* **Saved data entries**
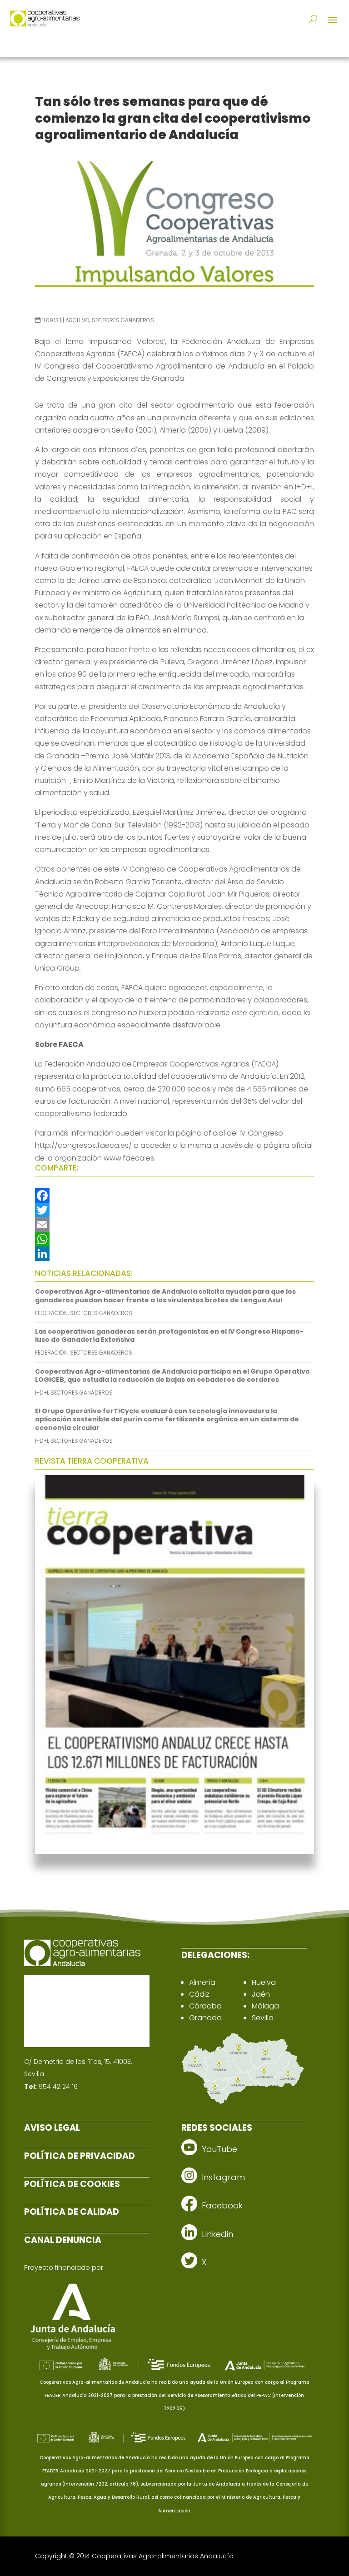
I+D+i (41, 1392)
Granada (205, 2018)
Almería (202, 1982)
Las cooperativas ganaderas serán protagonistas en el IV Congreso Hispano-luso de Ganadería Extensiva (169, 1335)
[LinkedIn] (174, 1253)
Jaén (261, 1994)
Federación (51, 1313)
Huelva (264, 1982)
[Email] (174, 1224)
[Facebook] (174, 1195)
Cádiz (199, 1994)
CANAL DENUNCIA (62, 2240)
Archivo (77, 320)
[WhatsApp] (174, 1239)
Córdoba (205, 2006)
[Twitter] (174, 1210)
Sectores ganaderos (123, 320)
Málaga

* **WHAT YOU NEED TO DO**
Set down a word-for-word copy of the records, dropping any picture.

* **RESPONSE TO THIS EXERCISE**
I+D+i (41, 1392)
Granada (205, 2018)
Almería (202, 1982)
Las cooperativas ganaderas serán protagonistas en el IV Congreso Hispano-luso de Ganadería Extensiva (169, 1335)
[LinkedIn] (174, 1253)
Jaén (261, 1994)
Federación (51, 1313)
Huelva (264, 1982)
[Email] (174, 1224)
[Facebook] (174, 1195)
Cádiz (199, 1994)
CANAL DENUNCIA (62, 2240)
Archivo (77, 320)
[WhatsApp] (174, 1239)
Córdoba (205, 2006)
[Twitter] (174, 1210)
Sectores ganaderos (123, 320)
Málaga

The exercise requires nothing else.